# Given instruction:
Rewrite the records from the line with "Select the rear-wheel drive Model Y option" through the end of the records, swapping "icon" for "symbol" and leaving everything else as it is.

# Items:
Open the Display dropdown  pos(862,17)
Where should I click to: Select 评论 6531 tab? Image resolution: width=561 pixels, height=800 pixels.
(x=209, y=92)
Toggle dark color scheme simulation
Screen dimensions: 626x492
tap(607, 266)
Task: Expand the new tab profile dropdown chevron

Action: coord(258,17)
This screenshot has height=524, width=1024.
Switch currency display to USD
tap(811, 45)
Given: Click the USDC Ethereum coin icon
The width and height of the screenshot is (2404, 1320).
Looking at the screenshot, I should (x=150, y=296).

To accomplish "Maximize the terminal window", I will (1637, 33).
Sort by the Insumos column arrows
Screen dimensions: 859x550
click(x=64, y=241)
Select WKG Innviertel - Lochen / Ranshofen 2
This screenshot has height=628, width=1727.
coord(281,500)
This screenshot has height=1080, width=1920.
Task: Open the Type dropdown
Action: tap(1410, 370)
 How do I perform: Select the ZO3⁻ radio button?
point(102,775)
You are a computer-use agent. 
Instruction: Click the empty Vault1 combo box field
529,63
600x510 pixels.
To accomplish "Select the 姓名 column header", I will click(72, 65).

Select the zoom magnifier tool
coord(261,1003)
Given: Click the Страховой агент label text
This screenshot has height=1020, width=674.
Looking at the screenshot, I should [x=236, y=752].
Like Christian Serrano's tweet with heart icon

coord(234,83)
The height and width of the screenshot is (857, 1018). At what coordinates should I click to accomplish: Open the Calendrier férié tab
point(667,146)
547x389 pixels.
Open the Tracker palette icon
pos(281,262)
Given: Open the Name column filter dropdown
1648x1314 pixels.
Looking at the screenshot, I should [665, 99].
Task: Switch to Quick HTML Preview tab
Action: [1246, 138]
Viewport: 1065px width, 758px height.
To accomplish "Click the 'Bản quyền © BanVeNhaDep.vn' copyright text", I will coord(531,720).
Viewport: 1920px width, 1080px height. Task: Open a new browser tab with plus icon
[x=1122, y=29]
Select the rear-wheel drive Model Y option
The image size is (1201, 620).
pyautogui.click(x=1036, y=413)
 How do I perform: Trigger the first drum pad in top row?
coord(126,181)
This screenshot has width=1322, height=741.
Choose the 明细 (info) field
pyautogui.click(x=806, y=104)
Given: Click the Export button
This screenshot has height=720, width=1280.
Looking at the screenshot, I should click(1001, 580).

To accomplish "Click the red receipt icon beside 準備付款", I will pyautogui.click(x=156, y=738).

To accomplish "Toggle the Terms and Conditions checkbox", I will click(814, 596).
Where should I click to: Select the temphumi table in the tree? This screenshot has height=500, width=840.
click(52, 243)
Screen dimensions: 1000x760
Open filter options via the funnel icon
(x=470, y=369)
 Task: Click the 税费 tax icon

# Final answer:
Select the rear-wheel drive Model Y option
The image size is (1201, 620).
pyautogui.click(x=1036, y=413)
 How do I perform: Trigger the first drum pad in top row?
coord(126,181)
This screenshot has width=1322, height=741.
Choose the 明细 (info) field
pyautogui.click(x=806, y=104)
Given: Click the Export button
This screenshot has height=720, width=1280.
Looking at the screenshot, I should click(1001, 580).

To accomplish "Click the red receipt symbol beside 準備付款", I will pyautogui.click(x=156, y=738).

To accomplish "Toggle the Terms and Conditions checkbox", I will click(814, 596).
Where should I click to: Select the temphumi table in the tree? This screenshot has height=500, width=840.
click(52, 243)
Screen dimensions: 1000x760
Open filter options via the funnel symbol
(x=470, y=369)
 Task: Click the 税费 tax symbol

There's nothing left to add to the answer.